The problem >>
The answer must be an exact copy of the listing below.
- Opening Delimiter -
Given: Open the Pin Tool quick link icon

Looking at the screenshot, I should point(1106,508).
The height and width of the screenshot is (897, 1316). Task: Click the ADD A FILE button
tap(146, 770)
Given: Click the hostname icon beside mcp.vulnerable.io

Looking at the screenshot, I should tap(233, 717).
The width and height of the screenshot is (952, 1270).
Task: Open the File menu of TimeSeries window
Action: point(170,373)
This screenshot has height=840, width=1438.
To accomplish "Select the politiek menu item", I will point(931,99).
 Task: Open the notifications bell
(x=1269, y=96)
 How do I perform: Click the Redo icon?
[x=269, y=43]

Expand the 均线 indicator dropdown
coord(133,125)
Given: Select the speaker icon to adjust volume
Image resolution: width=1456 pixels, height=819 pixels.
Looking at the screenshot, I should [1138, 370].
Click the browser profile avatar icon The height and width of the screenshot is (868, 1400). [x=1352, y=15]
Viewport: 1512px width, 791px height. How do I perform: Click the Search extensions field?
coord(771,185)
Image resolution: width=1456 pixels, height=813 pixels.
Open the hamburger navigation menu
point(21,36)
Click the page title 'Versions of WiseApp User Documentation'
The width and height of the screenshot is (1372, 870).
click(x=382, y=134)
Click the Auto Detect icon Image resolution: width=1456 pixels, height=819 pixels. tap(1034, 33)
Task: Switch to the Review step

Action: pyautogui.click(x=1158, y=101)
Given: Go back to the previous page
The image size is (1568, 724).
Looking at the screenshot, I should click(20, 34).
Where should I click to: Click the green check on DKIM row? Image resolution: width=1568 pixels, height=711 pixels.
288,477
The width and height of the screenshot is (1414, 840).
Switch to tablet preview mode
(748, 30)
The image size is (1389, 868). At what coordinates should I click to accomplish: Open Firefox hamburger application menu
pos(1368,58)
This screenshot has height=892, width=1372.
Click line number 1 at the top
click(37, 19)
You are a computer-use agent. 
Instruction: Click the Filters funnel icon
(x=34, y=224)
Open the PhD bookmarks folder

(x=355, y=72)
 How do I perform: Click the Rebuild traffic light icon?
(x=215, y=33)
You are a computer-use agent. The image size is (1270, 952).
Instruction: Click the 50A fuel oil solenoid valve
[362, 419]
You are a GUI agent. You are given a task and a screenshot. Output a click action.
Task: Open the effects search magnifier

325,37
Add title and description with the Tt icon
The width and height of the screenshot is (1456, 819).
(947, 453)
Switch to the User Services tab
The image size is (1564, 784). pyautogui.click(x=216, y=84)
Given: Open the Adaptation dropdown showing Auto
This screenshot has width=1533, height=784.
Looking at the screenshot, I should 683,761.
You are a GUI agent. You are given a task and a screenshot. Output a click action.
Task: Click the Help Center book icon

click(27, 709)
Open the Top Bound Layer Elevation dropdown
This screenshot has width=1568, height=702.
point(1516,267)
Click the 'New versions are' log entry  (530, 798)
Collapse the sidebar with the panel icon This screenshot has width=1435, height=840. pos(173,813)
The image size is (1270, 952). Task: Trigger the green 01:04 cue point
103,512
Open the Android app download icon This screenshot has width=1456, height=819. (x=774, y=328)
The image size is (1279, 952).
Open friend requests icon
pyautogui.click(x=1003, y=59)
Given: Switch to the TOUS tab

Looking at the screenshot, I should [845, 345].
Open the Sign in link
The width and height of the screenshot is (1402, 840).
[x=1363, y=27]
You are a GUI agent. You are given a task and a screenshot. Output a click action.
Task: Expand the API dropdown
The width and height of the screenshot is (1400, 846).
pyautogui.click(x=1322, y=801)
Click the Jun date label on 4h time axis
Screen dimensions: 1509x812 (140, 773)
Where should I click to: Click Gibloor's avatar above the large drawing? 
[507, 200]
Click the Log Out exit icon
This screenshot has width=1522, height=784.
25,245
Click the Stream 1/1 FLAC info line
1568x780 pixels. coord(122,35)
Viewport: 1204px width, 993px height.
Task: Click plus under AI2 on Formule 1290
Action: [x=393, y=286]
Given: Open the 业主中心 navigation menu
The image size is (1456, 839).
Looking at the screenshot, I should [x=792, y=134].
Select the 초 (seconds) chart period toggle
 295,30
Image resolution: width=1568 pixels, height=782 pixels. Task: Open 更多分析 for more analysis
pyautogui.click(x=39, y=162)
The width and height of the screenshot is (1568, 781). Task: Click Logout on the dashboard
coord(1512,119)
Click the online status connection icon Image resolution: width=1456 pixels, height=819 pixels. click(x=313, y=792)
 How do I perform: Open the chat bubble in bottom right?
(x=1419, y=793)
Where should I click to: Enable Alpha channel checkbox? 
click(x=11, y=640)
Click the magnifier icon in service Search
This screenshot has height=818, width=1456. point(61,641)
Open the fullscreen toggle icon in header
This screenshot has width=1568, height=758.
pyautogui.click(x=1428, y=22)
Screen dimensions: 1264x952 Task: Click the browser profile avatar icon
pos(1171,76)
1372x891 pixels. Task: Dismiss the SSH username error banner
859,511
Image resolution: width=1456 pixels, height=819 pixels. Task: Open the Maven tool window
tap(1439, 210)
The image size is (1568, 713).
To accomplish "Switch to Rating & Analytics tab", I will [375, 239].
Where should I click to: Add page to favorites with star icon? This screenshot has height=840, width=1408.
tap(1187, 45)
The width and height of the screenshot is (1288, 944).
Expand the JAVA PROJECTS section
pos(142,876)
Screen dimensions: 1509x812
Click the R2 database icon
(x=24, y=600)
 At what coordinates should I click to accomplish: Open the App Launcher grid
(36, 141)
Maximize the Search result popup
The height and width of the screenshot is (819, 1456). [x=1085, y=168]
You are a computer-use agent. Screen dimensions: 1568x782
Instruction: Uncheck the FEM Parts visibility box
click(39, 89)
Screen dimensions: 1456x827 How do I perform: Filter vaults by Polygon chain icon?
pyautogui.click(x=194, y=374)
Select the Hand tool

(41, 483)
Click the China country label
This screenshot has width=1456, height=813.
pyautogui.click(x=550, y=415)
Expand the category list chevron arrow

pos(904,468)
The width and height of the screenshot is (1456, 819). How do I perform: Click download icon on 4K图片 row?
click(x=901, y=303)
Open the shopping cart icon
- Closing Delimiter -
Written reply >>
Given: Open the Pin Tool quick link icon

Looking at the screenshot, I should point(1106,508).
The height and width of the screenshot is (897, 1316). Task: Click the ADD A FILE button
tap(146, 770)
Given: Click the hostname icon beside mcp.vulnerable.io

Looking at the screenshot, I should tap(233, 717).
The width and height of the screenshot is (952, 1270).
Task: Open the File menu of TimeSeries window
Action: point(170,373)
This screenshot has height=840, width=1438.
To accomplish "Select the politiek menu item", I will point(931,99).
 Task: Open the notifications bell
(x=1269, y=96)
 How do I perform: Click the Redo icon?
[x=269, y=43]

Expand the 均线 indicator dropdown
coord(133,125)
Given: Select the speaker icon to adjust volume
Image resolution: width=1456 pixels, height=819 pixels.
Looking at the screenshot, I should [1138, 370].
Click the browser profile avatar icon The height and width of the screenshot is (868, 1400). [x=1352, y=15]
Viewport: 1512px width, 791px height. How do I perform: Click the Search extensions field?
coord(771,185)
Image resolution: width=1456 pixels, height=813 pixels.
Open the hamburger navigation menu
point(21,36)
Click the page title 'Versions of WiseApp User Documentation'
The width and height of the screenshot is (1372, 870).
click(x=382, y=134)
Click the Auto Detect icon Image resolution: width=1456 pixels, height=819 pixels. tap(1034, 33)
Task: Switch to the Review step

Action: pyautogui.click(x=1158, y=101)
Given: Go back to the previous page
The image size is (1568, 724).
Looking at the screenshot, I should click(20, 34).
Where should I click to: Click the green check on DKIM row? Image resolution: width=1568 pixels, height=711 pixels.
288,477
The width and height of the screenshot is (1414, 840).
Switch to tablet preview mode
(748, 30)
The image size is (1389, 868). At what coordinates should I click to accomplish: Open Firefox hamburger application menu
pos(1368,58)
This screenshot has height=892, width=1372.
Click line number 1 at the top
click(37, 19)
You are a computer-use agent. 
Instruction: Click the Filters funnel icon
(x=34, y=224)
Open the PhD bookmarks folder

(x=355, y=72)
 How do I perform: Click the Rebuild traffic light icon?
(x=215, y=33)
You are a computer-use agent. The image size is (1270, 952).
Instruction: Click the 50A fuel oil solenoid valve
[362, 419]
You are a GUI agent. You are given a task and a screenshot. Output a click action.
Task: Open the effects search magnifier

325,37
Add title and description with the Tt icon
The width and height of the screenshot is (1456, 819).
(947, 453)
Switch to the User Services tab
The image size is (1564, 784). pyautogui.click(x=216, y=84)
Given: Open the Adaptation dropdown showing Auto
This screenshot has width=1533, height=784.
Looking at the screenshot, I should 683,761.
You are a GUI agent. You are given a task and a screenshot. Output a click action.
Task: Click the Help Center book icon

click(27, 709)
Open the Top Bound Layer Elevation dropdown
This screenshot has width=1568, height=702.
point(1516,267)
Click the 'New versions are' log entry  (530, 798)
Collapse the sidebar with the panel icon This screenshot has width=1435, height=840. pos(173,813)
The image size is (1270, 952). Task: Trigger the green 01:04 cue point
103,512
Open the Android app download icon This screenshot has width=1456, height=819. (x=774, y=328)
The image size is (1279, 952).
Open friend requests icon
pyautogui.click(x=1003, y=59)
Given: Switch to the TOUS tab

Looking at the screenshot, I should [845, 345].
Open the Sign in link
The width and height of the screenshot is (1402, 840).
[x=1363, y=27]
You are a GUI agent. You are given a task and a screenshot. Output a click action.
Task: Expand the API dropdown
The width and height of the screenshot is (1400, 846).
pyautogui.click(x=1322, y=801)
Click the Jun date label on 4h time axis
Screen dimensions: 1509x812 (140, 773)
Where should I click to: Click Gibloor's avatar above the large drawing? 
[507, 200]
Click the Log Out exit icon
This screenshot has width=1522, height=784.
25,245
Click the Stream 1/1 FLAC info line
1568x780 pixels. coord(122,35)
Viewport: 1204px width, 993px height.
Task: Click plus under AI2 on Formule 1290
Action: [x=393, y=286]
Given: Open the 业主中心 navigation menu
The image size is (1456, 839).
Looking at the screenshot, I should [x=792, y=134].
Select the 초 (seconds) chart period toggle
 295,30
Image resolution: width=1568 pixels, height=782 pixels. Task: Open 更多分析 for more analysis
pyautogui.click(x=39, y=162)
The width and height of the screenshot is (1568, 781). Task: Click Logout on the dashboard
coord(1512,119)
Click the online status connection icon Image resolution: width=1456 pixels, height=819 pixels. click(x=313, y=792)
 How do I perform: Open the chat bubble in bottom right?
(x=1419, y=793)
Where should I click to: Enable Alpha channel checkbox? 
click(x=11, y=640)
Click the magnifier icon in service Search
This screenshot has height=818, width=1456. point(61,641)
Open the fullscreen toggle icon in header
This screenshot has width=1568, height=758.
pyautogui.click(x=1428, y=22)
Screen dimensions: 1264x952 Task: Click the browser profile avatar icon
pos(1171,76)
1372x891 pixels. Task: Dismiss the SSH username error banner
859,511
Image resolution: width=1456 pixels, height=819 pixels. Task: Open the Maven tool window
tap(1439, 210)
The image size is (1568, 713).
To accomplish "Switch to Rating & Analytics tab", I will [375, 239].
Where should I click to: Add page to favorites with star icon? This screenshot has height=840, width=1408.
tap(1187, 45)
The width and height of the screenshot is (1288, 944).
Expand the JAVA PROJECTS section
pos(142,876)
Screen dimensions: 1509x812
Click the R2 database icon
(x=24, y=600)
 At what coordinates should I click to accomplish: Open the App Launcher grid
(36, 141)
Maximize the Search result popup
The height and width of the screenshot is (819, 1456). [x=1085, y=168]
You are a computer-use agent. Screen dimensions: 1568x782
Instruction: Uncheck the FEM Parts visibility box
click(39, 89)
Screen dimensions: 1456x827 How do I perform: Filter vaults by Polygon chain icon?
pyautogui.click(x=194, y=374)
Select the Hand tool

(41, 483)
Click the China country label
This screenshot has width=1456, height=813.
pyautogui.click(x=550, y=415)
Expand the category list chevron arrow

pos(904,468)
The width and height of the screenshot is (1456, 819). How do I perform: Click download icon on 4K图片 row?
click(x=901, y=303)
Open the shopping cart icon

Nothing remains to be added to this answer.